• I'm starting to feel bad here ...

    Hey deroby, don't feel bad. I'm betting many readers would've made the same comment if you hadn't beat them to it! You're also right about the tendency for people to look no further once they've found something that works.

    Yes, this is a beginner-level article describing Outer Join as promised by its title. The introduction however, sets it up as a report request that needs a solution rather than as a tutorial on joins. Given the introduction, I think it's fair to expect that other solutions might be provided and possibly contrasted and I wouldn't classify the inclusion of NOT EXISTS as "optimization" that would have made it more confusing. I think NOT EXISTS is less confusing (regardless of performance) and I hope beginners are learning it early on.

    Also, as a beginner-level tutorial on Left Outer joins, I think the article would be improved if it pointed out that you can't have any other criteria referencing the table you're left joining to in the WHERE clause. For example, say you wanted a list of employees who have not completed required company courses in 2013. At first glance you might be tempted to add criteria to the WHERE clause (instead of the join where it belongs):

    WHERECourseCompleted.CourseId IS NULL

    AND CourseCompleted.DateComplete >= '1/1/2013' --Failed attempt to list all courses missed this year

    and then be surprised when an empty set is returned.

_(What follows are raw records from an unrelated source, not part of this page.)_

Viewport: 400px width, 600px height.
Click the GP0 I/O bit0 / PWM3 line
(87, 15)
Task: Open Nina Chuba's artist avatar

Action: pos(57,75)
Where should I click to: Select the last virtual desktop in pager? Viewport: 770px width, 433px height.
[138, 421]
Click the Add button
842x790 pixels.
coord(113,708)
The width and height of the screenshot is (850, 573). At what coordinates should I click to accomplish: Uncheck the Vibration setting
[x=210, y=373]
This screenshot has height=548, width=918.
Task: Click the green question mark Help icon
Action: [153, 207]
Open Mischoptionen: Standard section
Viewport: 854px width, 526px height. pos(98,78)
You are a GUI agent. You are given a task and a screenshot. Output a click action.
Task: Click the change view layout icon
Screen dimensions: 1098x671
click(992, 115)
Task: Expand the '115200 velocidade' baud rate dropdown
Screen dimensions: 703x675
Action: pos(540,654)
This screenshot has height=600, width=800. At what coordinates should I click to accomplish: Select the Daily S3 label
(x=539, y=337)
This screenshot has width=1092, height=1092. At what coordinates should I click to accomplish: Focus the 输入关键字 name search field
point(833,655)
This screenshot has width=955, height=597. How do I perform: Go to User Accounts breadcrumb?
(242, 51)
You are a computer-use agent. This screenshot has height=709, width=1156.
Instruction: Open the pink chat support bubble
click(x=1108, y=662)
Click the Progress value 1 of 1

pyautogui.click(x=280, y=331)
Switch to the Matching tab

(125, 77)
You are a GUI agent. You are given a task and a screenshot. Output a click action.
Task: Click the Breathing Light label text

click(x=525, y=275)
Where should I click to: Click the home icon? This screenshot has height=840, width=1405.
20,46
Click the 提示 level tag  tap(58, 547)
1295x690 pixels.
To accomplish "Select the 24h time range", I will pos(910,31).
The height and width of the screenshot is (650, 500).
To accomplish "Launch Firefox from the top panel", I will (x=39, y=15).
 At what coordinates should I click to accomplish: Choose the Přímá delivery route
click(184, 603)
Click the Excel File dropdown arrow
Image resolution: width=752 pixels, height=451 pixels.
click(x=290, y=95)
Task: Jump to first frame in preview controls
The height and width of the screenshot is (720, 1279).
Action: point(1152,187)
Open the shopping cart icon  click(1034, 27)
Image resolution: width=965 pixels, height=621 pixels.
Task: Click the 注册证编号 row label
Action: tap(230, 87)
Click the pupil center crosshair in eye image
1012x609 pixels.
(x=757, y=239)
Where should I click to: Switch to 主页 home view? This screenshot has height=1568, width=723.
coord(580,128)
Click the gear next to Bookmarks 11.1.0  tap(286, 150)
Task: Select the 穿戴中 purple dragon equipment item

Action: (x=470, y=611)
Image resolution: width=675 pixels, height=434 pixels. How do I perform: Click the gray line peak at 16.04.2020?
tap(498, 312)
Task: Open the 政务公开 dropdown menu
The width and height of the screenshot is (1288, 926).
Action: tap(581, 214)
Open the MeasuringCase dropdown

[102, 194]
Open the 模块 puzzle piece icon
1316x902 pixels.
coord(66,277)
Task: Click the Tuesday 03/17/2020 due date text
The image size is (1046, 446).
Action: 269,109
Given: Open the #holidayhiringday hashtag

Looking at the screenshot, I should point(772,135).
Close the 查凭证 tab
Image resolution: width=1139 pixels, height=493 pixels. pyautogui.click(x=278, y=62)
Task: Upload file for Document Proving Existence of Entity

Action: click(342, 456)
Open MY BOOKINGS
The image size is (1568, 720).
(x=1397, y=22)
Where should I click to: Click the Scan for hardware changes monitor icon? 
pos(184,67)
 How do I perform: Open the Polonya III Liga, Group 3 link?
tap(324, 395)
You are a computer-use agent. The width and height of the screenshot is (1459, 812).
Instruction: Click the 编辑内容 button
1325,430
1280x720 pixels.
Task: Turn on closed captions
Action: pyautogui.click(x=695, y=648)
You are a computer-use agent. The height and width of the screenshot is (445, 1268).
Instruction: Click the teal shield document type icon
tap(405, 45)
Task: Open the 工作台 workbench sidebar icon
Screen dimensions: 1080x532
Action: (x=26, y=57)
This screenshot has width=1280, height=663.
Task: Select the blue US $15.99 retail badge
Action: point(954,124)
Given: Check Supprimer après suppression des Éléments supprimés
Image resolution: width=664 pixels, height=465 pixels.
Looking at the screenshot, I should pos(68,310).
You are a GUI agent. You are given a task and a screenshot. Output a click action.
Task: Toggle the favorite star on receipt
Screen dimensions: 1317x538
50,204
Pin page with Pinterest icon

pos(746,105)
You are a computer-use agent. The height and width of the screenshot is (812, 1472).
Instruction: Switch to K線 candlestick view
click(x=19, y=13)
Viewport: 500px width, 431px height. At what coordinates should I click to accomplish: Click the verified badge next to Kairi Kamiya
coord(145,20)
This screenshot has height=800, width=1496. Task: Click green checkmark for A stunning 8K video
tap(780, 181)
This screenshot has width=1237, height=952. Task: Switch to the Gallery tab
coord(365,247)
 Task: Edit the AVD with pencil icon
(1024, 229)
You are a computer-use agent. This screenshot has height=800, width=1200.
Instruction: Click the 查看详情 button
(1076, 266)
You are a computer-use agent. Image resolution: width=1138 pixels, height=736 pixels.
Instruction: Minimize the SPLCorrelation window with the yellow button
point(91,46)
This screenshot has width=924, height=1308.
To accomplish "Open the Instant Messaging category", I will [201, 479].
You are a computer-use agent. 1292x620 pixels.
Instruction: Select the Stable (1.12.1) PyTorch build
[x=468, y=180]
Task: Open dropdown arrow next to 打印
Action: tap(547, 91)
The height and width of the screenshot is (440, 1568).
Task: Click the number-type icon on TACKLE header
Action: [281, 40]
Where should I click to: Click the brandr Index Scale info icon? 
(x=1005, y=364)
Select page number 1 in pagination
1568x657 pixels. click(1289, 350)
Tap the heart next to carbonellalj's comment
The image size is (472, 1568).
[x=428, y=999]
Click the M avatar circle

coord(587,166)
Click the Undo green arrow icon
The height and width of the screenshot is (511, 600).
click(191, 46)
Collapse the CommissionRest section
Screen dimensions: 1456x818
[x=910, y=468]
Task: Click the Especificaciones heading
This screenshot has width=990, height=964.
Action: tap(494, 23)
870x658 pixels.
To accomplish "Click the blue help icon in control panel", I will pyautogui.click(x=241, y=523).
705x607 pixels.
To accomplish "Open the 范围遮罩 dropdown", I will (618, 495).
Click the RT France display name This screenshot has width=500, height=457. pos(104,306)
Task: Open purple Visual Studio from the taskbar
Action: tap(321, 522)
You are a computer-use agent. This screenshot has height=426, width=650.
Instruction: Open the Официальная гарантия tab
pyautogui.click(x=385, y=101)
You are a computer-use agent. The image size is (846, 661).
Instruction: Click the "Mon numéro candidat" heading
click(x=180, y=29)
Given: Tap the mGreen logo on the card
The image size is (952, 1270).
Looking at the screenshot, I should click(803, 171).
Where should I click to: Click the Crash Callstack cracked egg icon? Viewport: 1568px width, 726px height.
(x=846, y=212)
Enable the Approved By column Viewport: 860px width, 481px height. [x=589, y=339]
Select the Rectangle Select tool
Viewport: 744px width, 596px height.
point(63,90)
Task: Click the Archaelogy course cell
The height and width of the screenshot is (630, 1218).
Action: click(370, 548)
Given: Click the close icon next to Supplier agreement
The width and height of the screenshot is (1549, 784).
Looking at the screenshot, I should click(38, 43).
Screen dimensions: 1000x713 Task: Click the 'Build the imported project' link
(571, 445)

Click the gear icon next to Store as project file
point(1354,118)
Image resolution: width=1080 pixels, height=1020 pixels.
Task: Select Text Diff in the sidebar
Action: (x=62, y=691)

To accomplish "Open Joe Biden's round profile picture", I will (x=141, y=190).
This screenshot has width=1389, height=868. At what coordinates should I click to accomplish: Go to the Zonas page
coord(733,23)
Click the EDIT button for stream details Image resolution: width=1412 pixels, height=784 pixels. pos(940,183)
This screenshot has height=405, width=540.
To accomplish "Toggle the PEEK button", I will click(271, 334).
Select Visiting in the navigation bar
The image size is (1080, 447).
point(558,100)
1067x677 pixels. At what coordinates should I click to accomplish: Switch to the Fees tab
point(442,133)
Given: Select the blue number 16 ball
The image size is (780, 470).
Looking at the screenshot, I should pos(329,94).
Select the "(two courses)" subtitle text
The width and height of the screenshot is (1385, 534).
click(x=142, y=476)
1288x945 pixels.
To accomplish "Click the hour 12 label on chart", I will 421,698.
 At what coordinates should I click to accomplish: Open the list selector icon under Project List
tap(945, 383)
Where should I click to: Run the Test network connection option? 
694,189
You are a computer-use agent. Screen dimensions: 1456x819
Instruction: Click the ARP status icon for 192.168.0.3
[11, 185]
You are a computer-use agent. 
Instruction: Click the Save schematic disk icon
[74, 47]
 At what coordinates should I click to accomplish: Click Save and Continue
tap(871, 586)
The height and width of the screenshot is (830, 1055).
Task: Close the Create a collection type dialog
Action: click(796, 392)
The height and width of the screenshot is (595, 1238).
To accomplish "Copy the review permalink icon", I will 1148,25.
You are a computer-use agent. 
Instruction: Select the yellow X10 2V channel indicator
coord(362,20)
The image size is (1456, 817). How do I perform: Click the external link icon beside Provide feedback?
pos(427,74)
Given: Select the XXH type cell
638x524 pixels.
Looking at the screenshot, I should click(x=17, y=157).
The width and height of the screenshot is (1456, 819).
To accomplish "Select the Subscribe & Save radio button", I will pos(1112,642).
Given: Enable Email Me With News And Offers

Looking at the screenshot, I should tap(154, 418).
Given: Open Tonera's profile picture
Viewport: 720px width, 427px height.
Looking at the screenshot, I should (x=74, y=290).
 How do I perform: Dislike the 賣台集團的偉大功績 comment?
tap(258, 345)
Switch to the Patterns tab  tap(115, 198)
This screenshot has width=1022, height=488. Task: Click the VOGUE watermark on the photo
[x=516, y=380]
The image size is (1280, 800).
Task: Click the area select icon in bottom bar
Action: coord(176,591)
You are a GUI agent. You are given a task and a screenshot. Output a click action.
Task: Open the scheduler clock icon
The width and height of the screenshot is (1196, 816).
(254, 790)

    This common mistake got me when I was learning and I think it is yet another good reason for teaching NOT EXISTS. With NOT EXISTS, it's more intuitive to put the additional criteria in the correct place, the sub-query's WHERE clause:

    WHERE NOT EXISTS

    (

    SELECT 1

    FROM CourseCompleted

    WHERE CourseCompleted.EmployeeId = Employee.EmployeeId

    AND CourseCompleted.CourseId = Course.CourseId

    AND CourseCompleted.DateComplete >= '1/1/2013' --List all courses missed this year

    )

    I know I'm being an armchair quarterback, but I don't mean to pick on the author. I appreciate how hard it must be to decide how much detail to put in an article like this. Hopefully my comments will help someone avoid pitfalls that got me.